La Fille Girafe reste seule, aveuglée par le bleu du ciel qui lui a mangé Fluide. Elle est hagarde. N’a même pas la force d’émettre un son ou un pleur. Elle entraperçoit le régime de dattes, intact, sur sa branche orangée. De longues minutes, elle reste figée, sans rien dire. Dans un silence sur- naturel. Soudain, elle note à nouveau la présence de cet insecte bizarre qui, cette fois, vient voleter près de ses mèches rousses avec insistance… D’un claquement des mains aussi précis qu’un tir de cow-girl, elle l’écrase en plein vol. La petite mécanique est réduite à néant. Puis, une voix semblant surgir de nulle part hurle: « Meeeeeerde, coupeeeeeeez! ». De derrière un rocher, une équipe de tournage de film jaillit, affublée de tee-shirts et de casquettes Netflix.

Quelques mois plus tard, la série intitulée Rosy’s mirage connut un succès mondial.

La bio

Formée à l’INSAS, Isabelle Wéry est comédienne et metteuse en scène.

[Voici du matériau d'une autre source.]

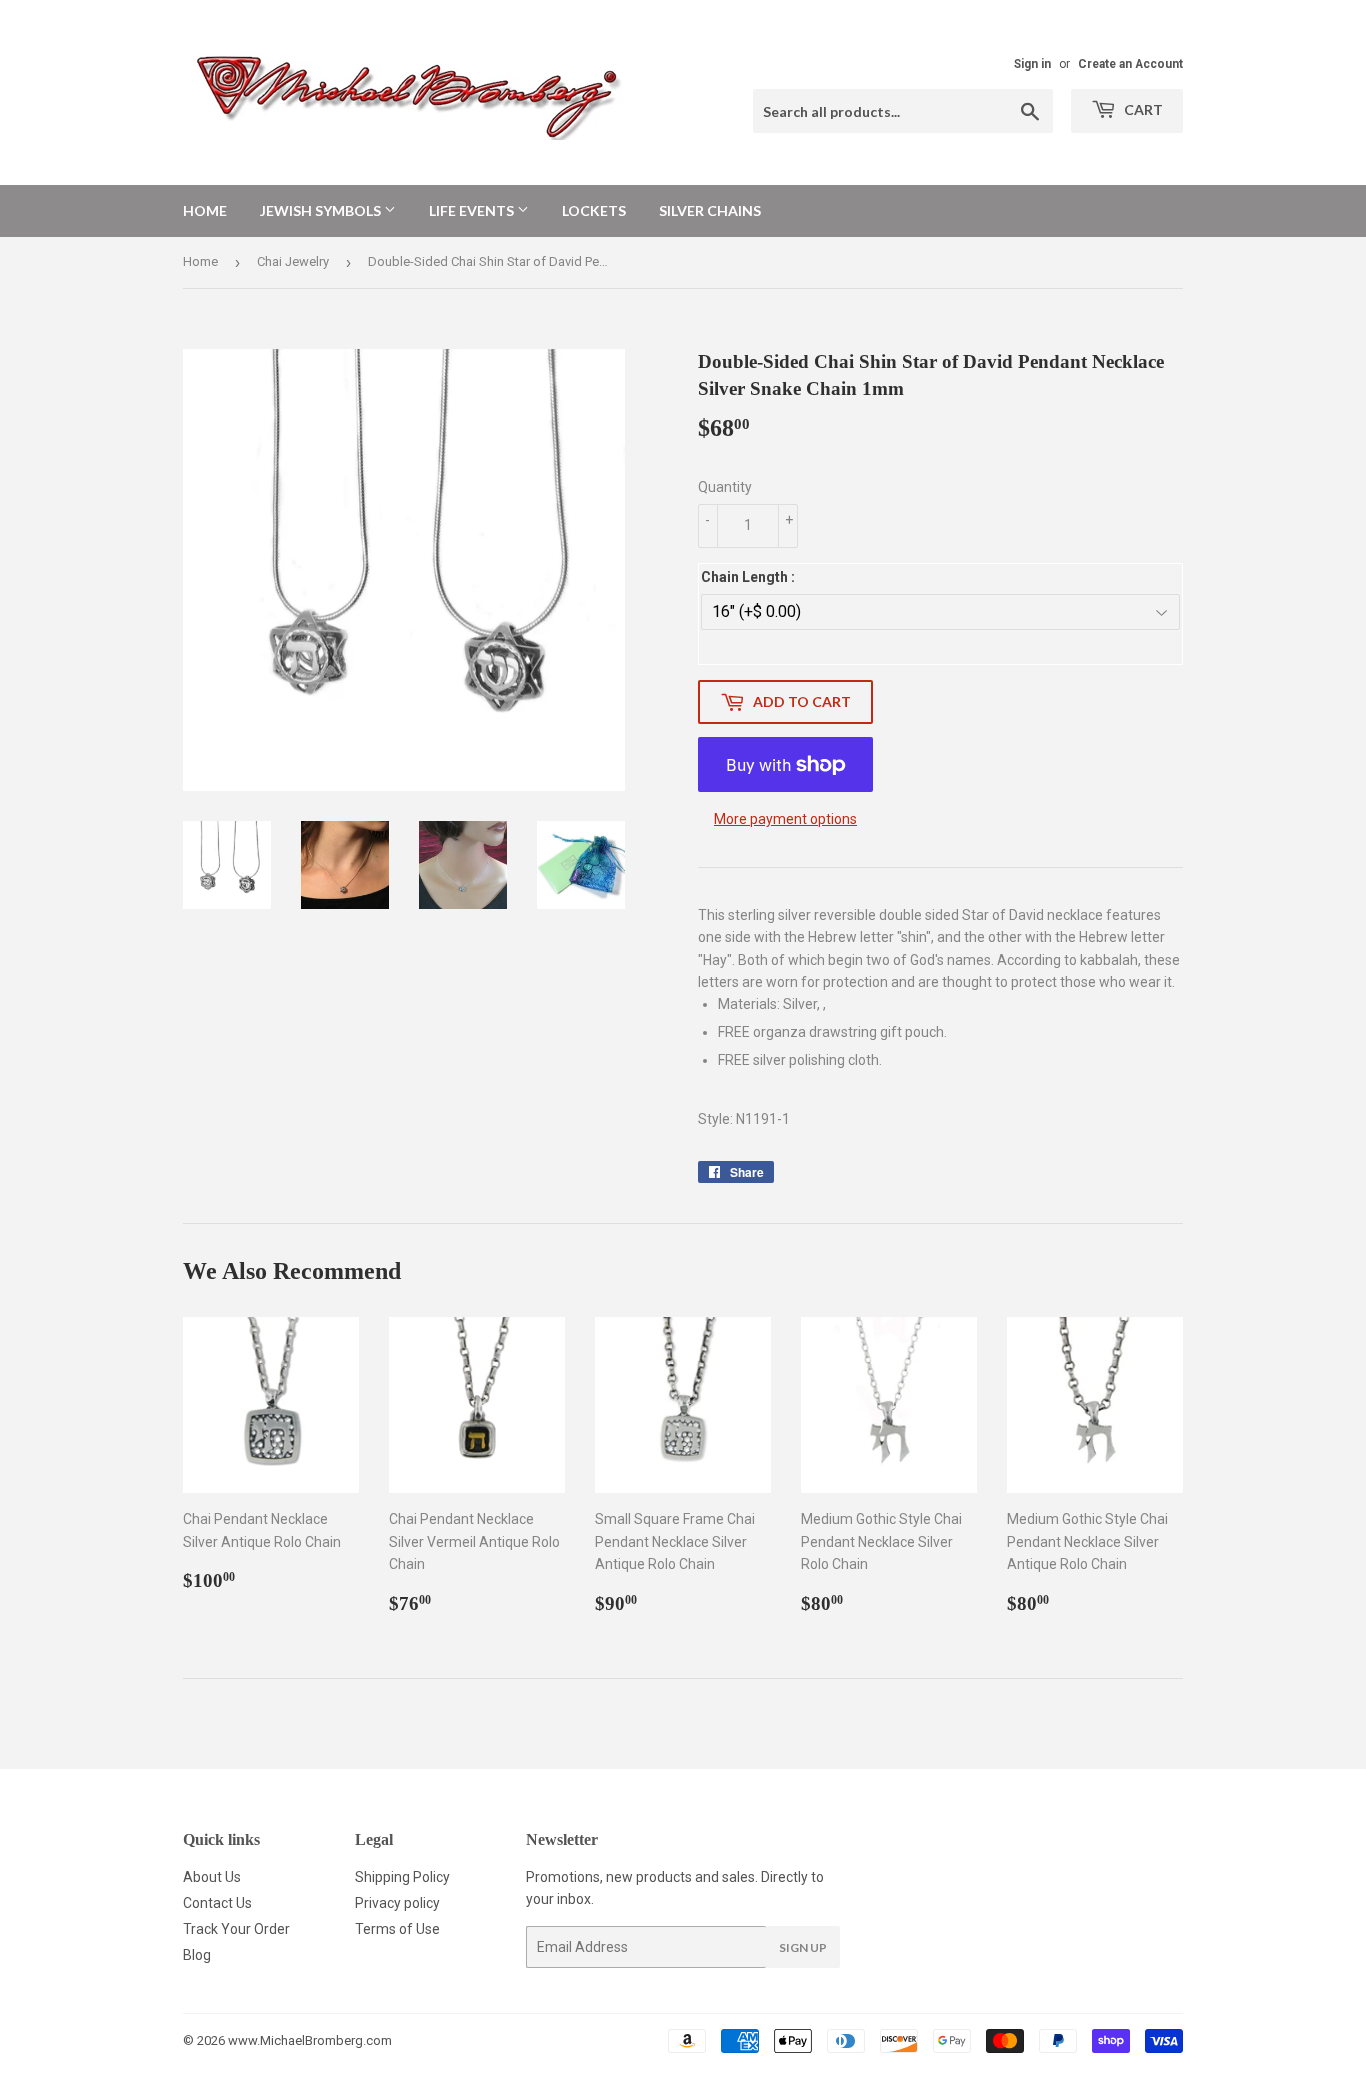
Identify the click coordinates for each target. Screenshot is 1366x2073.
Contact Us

Le public belge a pu découvrir cette artiste multifacette dans Les Monologues du vagin sous la direction de Tilly ou encore dans L’École des ventriloques mis en scène par Jean-Michel d’Hoop. Mais c’est aussi dans l’écriture qu’elle déploie son talent. Son roman paru en 2018 chez OnLit, Poney flottant, a connu un large succès critique et public. Un texte qu’elle a adapté pour la scène dans un spectacle mêlant spoken word, musique électronique et arts visuels.